Records from a collection:
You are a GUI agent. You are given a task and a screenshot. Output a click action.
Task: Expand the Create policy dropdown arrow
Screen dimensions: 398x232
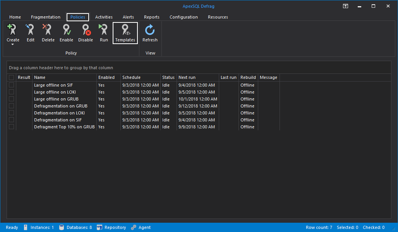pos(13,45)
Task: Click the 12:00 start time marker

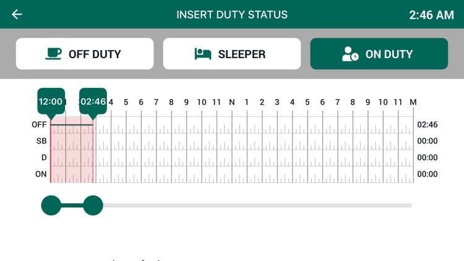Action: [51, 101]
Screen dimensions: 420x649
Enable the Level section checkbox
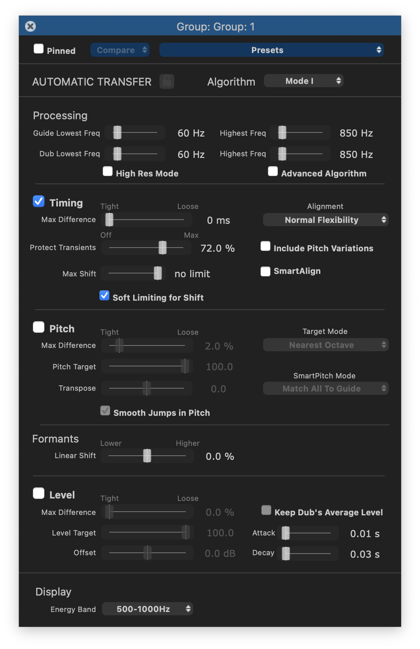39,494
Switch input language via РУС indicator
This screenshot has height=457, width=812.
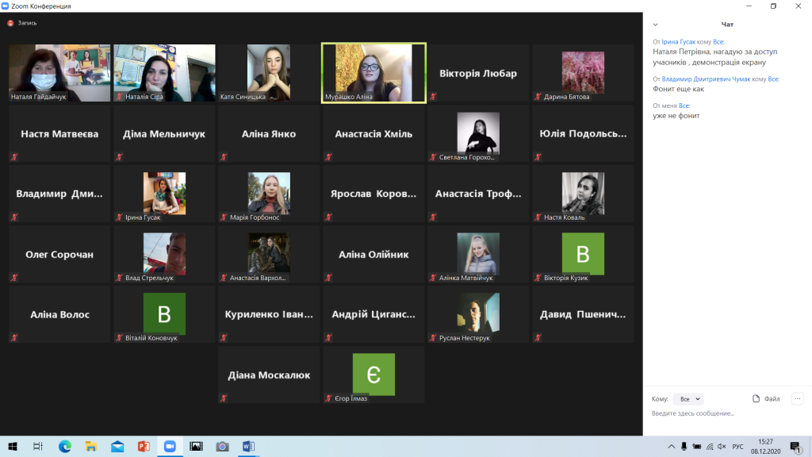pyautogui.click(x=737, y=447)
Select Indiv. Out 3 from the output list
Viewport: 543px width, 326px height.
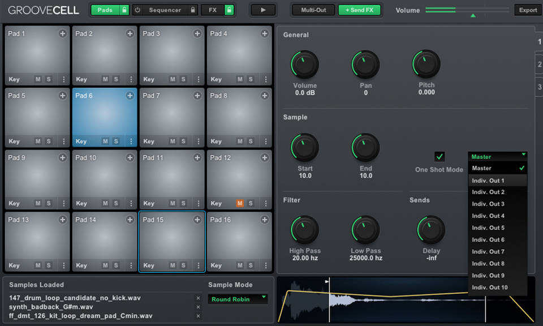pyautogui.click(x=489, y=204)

...

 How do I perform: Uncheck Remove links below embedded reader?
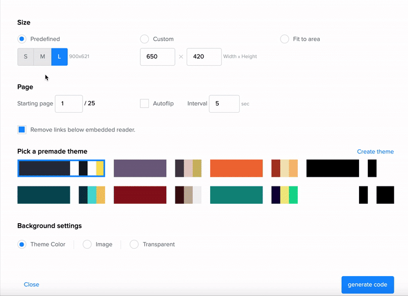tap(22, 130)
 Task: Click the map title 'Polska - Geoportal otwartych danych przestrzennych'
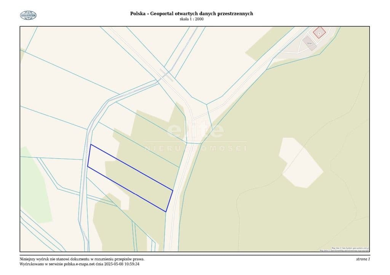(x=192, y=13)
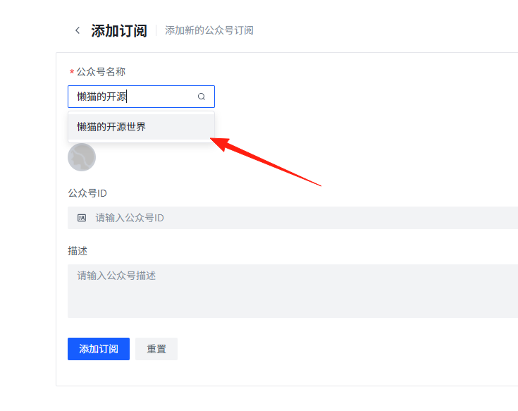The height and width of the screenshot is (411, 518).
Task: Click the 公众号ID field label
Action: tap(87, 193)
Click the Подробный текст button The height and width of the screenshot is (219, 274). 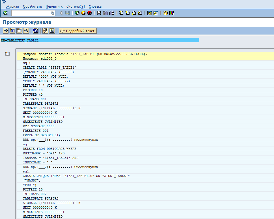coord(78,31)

...

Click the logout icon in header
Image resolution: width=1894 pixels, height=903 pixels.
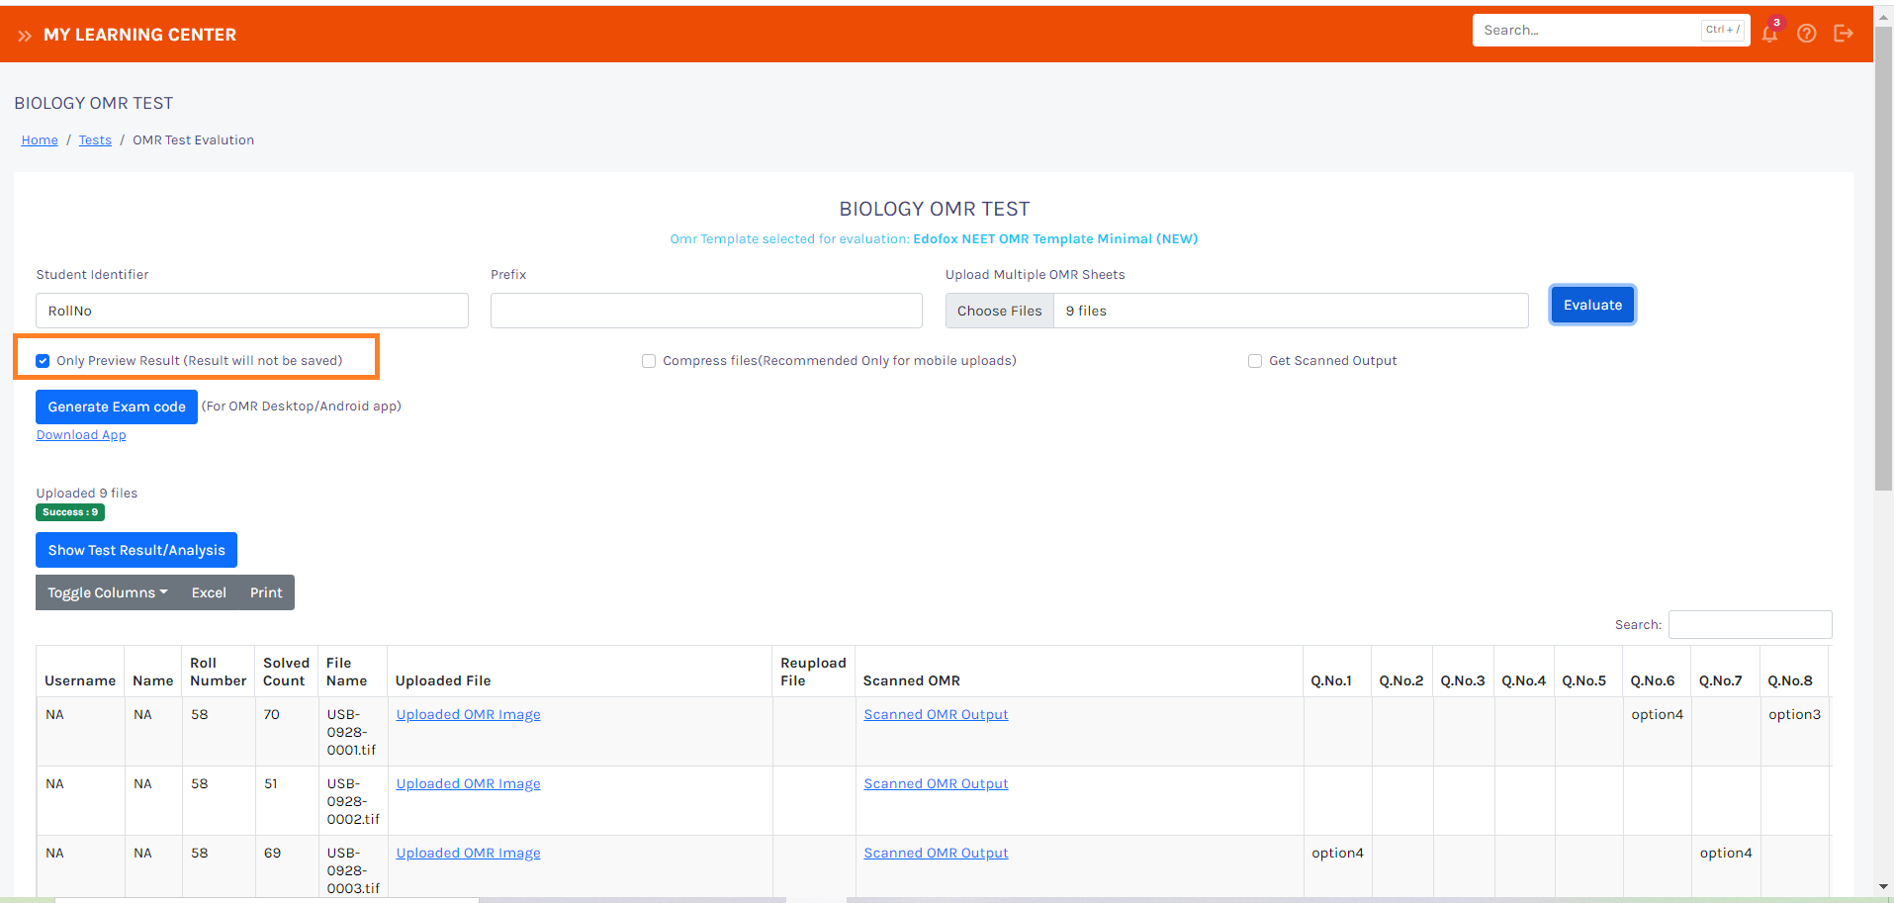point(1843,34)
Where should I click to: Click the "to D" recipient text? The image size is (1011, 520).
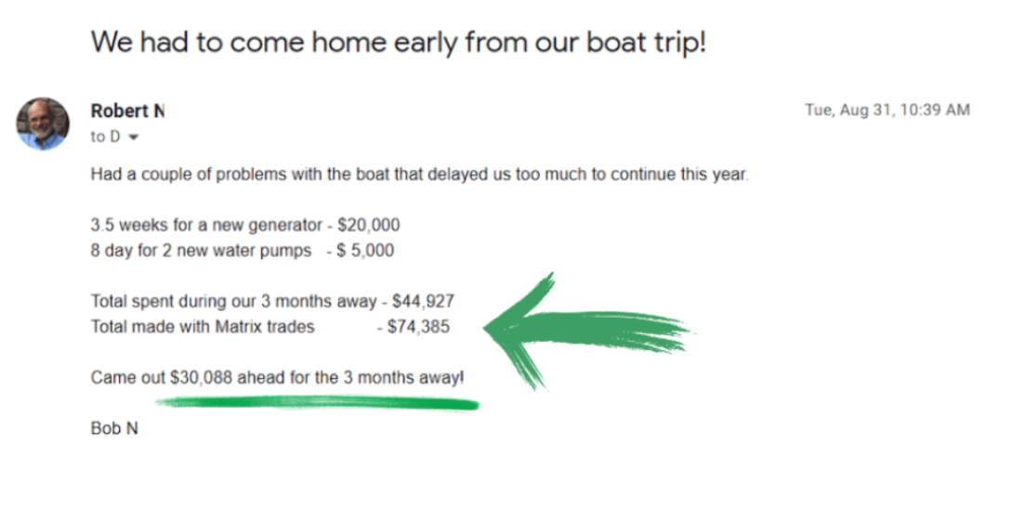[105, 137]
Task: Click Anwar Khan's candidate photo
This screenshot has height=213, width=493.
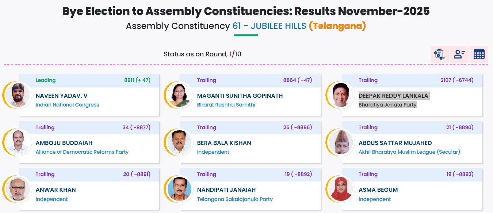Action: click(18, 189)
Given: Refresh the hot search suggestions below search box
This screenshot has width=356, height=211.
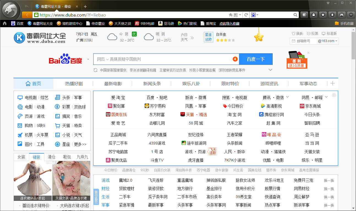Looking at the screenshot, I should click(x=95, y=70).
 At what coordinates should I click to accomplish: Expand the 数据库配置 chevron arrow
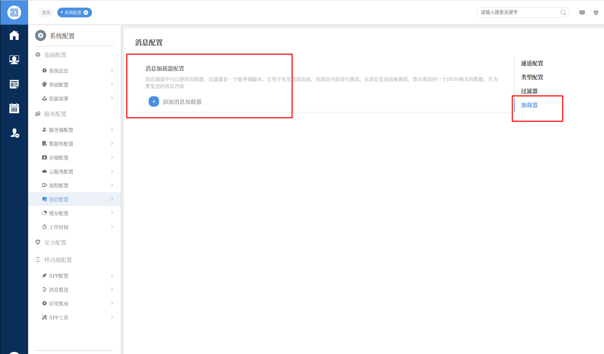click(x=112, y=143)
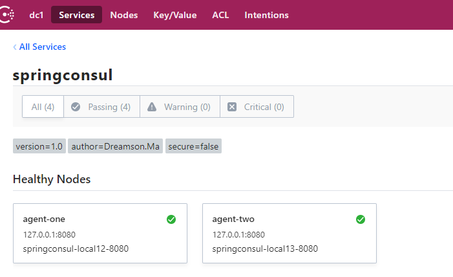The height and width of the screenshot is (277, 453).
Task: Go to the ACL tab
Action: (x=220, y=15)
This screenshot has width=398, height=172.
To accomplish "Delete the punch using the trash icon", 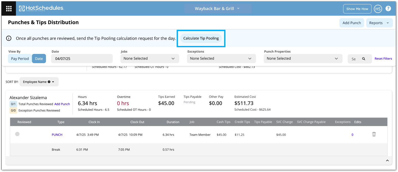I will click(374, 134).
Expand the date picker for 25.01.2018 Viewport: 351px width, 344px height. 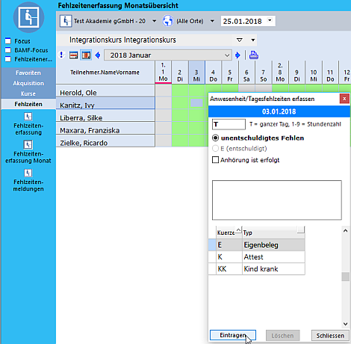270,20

» **Exercise directions**: Exactly as written above, retype the lines starting at the one holding "Task: Expand the Create policy dropdown arrow" and ending at the one holding "Switch input language via РУС indicator", both included, but not the pictures.

» **Exercise result**:
Task: Expand the Create policy dropdown arrow
Screen dimensions: 398x232
pos(13,45)
Task: Click the 12:00 start time marker

Action: [51, 101]
Screen dimensions: 420x649
Enable the Level section checkbox
39,494
Switch input language via РУС indicator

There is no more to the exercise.